Following the agreed tariffs are subject to the approval of the aviation authorities of the two
of the Contracting Parties.
(3) in the absence of a specified air enterprises agreement on tariffs or
If it is not for any other reason, the agreement reached on tariffs in accordance with the
the provisions of paragraph 2 of this article, the aviation authorities of the Contracting Parties,
attempts to determine the tariffs themselves.
(4) if they are not able to approve plans submitted by the aviation authorities under them
paragraph 2 of this article, or to determine the tariffs referred to in paragraph 3, the dispute shall be
dealt with in accordance with the provisions of article 12 of this agreement.
(5) No tariffs come into force, if the aviation authorities of the Contracting
party so agrees with them, except in the case when the
settlement under the provisions of article 12 of this agreement.
(6) Tariffs negotiated in accordance with the provisions of this article shall apply
pending the negotiation of new tariffs in accordance with the provisions of
This article.
Article 8
(1) the transfers of surplus income to the designated air Enterprise
either Contracting Party on the territory of the other Contracting Party shall be
carried out under foreign exchange regulations in force in the territory of that Contracting
Parties in some of the freely convertible currencies.

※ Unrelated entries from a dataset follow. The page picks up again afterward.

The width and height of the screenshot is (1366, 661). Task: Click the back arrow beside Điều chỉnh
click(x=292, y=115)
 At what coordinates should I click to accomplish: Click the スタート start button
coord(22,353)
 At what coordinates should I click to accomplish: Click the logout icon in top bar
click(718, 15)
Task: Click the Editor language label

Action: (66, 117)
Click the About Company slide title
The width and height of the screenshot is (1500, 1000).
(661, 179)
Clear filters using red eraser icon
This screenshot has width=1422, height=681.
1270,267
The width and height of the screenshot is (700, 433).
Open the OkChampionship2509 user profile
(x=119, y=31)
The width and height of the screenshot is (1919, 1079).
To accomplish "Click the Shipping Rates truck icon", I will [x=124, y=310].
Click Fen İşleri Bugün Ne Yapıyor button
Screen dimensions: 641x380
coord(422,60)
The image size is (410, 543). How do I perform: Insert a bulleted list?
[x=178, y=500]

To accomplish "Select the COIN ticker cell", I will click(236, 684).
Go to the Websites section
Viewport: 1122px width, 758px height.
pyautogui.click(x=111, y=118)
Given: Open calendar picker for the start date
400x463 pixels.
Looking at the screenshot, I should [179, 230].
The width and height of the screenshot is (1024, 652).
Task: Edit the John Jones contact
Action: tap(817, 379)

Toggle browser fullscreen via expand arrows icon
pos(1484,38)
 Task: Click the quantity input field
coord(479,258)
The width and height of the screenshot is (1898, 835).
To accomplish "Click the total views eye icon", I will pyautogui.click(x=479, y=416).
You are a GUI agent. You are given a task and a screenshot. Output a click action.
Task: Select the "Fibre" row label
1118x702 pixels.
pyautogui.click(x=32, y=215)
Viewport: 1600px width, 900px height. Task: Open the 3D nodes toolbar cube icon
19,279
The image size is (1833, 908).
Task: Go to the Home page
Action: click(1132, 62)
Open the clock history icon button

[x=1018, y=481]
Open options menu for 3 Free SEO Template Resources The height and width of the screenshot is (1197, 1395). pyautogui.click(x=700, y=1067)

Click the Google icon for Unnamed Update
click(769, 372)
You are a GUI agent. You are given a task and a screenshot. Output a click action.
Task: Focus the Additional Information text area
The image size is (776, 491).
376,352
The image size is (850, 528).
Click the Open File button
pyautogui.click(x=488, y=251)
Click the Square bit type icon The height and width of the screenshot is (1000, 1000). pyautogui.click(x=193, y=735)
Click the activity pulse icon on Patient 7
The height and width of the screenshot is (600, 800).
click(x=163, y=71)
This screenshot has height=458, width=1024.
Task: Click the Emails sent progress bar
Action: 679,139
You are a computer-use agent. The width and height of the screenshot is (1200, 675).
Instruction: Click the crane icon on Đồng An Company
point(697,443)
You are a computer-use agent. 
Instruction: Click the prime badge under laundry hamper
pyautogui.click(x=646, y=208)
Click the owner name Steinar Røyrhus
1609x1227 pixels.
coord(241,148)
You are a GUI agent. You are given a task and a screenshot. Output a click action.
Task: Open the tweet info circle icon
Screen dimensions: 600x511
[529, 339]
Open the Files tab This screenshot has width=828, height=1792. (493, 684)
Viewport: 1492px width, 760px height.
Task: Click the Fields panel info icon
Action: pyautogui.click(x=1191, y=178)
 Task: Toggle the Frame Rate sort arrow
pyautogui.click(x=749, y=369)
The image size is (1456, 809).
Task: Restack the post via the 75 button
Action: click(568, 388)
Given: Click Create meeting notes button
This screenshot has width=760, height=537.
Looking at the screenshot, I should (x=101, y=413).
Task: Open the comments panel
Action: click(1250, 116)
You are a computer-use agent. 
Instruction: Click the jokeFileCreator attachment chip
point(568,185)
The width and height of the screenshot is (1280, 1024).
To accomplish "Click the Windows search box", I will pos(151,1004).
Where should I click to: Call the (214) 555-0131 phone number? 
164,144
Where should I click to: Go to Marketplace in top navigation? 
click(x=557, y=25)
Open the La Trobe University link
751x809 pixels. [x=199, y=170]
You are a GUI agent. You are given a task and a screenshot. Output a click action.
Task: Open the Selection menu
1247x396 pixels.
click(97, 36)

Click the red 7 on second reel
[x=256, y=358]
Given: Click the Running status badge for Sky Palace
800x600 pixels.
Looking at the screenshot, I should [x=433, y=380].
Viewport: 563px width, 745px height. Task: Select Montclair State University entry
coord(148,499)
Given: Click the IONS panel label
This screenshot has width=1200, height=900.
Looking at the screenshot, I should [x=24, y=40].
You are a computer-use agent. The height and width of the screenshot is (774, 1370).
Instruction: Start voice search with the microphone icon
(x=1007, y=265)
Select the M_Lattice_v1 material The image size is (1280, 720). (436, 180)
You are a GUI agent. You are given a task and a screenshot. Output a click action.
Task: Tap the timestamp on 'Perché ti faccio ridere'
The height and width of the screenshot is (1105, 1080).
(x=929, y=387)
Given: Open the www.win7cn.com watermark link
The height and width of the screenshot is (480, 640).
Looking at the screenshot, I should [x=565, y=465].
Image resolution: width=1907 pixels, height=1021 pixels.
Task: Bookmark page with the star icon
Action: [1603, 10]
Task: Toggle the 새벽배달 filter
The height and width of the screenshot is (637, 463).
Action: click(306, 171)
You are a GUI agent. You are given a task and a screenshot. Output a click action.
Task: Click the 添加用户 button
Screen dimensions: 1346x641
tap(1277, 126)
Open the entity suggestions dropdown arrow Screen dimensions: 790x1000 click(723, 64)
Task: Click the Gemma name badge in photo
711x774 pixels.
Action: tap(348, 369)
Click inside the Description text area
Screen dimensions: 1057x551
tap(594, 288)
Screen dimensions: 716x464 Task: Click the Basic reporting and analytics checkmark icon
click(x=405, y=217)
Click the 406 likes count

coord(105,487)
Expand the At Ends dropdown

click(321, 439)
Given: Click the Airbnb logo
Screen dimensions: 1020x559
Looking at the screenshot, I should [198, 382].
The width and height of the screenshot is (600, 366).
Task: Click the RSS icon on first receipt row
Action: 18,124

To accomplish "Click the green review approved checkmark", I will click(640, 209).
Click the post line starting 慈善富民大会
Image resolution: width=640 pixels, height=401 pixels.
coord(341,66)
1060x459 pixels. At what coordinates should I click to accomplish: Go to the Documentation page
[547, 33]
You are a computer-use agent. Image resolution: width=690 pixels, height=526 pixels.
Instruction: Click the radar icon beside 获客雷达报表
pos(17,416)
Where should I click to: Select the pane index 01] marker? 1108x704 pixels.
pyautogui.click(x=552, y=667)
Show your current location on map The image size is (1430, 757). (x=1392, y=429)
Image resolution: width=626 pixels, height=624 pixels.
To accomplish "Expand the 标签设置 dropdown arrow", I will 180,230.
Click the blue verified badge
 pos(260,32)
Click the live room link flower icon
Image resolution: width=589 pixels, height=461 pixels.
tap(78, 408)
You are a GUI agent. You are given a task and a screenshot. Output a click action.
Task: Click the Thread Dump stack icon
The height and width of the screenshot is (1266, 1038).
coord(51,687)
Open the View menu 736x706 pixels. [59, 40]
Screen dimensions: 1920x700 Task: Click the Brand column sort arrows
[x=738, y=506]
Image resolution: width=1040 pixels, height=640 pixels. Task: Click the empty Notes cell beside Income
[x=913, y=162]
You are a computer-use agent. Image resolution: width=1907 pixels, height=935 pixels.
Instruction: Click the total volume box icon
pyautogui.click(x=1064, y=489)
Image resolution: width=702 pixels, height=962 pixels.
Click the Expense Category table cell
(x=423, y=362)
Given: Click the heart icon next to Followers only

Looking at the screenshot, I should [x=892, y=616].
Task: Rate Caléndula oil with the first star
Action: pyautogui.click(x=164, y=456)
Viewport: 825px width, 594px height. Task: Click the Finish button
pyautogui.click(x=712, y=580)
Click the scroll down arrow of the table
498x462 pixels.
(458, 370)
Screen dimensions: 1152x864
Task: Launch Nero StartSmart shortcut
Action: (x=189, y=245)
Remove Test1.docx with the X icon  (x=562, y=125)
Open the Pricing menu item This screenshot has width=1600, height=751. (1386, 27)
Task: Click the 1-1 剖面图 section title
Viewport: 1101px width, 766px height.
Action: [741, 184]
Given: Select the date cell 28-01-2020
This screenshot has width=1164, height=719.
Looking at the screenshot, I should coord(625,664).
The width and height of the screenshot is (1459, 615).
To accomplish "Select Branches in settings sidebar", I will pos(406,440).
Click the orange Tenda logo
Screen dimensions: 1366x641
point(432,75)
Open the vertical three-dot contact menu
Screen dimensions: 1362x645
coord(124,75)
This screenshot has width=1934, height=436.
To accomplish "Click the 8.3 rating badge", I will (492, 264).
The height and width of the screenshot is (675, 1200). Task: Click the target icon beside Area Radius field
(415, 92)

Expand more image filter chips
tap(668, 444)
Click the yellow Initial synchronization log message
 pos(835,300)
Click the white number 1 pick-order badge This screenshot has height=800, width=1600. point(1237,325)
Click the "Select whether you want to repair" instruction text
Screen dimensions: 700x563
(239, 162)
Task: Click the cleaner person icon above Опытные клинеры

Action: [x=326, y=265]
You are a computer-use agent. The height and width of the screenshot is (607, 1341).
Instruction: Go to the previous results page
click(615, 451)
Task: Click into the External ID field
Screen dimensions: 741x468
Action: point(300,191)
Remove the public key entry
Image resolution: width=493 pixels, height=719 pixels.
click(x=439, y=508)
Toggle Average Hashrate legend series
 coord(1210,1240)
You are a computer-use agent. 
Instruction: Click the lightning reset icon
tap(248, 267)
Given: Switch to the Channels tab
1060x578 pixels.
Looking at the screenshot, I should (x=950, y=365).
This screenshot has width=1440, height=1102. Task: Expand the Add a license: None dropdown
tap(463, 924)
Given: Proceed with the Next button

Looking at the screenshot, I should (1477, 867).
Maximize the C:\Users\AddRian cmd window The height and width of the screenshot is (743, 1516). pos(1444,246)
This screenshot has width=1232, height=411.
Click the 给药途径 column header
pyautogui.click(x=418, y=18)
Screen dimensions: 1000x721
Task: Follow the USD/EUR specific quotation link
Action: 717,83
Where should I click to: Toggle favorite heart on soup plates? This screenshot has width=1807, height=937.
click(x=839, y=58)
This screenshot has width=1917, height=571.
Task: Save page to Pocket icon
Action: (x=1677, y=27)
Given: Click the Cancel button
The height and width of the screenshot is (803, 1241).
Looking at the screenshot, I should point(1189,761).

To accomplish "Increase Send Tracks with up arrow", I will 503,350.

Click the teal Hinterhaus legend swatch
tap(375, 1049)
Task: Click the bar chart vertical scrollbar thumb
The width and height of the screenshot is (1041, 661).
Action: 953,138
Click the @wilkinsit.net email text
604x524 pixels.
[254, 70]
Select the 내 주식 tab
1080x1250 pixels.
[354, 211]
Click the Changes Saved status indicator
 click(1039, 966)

(2) the Contracting Parties shall allow such transfers of funds to other countries;
These transfers will be carried out without delay.
Article 9
Aviation Authority of each Contracting Party will deliver aviation authority other
the Contracting Parties upon request such periodic or other statistical
the reports, which may be reasonably required for the purposes of assessing
capacity to be provided for the agreed services by the designated air
companies of the first party. Such reports shall contain all the
the information needed to determine the volume of traffic carried out following air
businesses in the agreed services and places of departure and destination
transport, if the information about it will be available.
Article 10
To coordinate the measures relating to air transport and serving
aircraft each party will grant to the designated airline of the other undertaking
the Contracting Parties in the actual operation of the agreed services permissions
maintain in the territory of the first party staff, the type and number of
from time to time be agreed between the aeronautical authorities of the Contracting Parties.
Article 11
The aviation authorities of the Contracting Parties shall regularly and often advise to
ensure close cooperation on all issues relating to the
the implementation of this agreement.
Article 12
Any dispute concerning the interpretation or application of this agreement or its
The annex will be settled by direct negotiation between the aeronautical authorities of the Contracting
party. If between the aeronautical authorities of the agreement is not reached, the dispute shall be
settled through diplomatic channels.
Article 13
(1) if one of the Contracting Parties considers it desirable to change the
the provisions of this agreement, it may request a meeting, aviation authorities of the two
of the parties to the intended change. The meeting will take place within 60 days
from the date of submission of the application. If the parties agree on changes to the aviation authorities of this
The agreement, the changes will come into force once they are confirmed by the exchange of notes
through the diplomatic channel.
(2) amendments to the annexes to this agreement may be carried out provisionally from the date of
agreed the aeronautical authorities and shall enter into force as soon as
confirmed by Exchange of diplomatic notes.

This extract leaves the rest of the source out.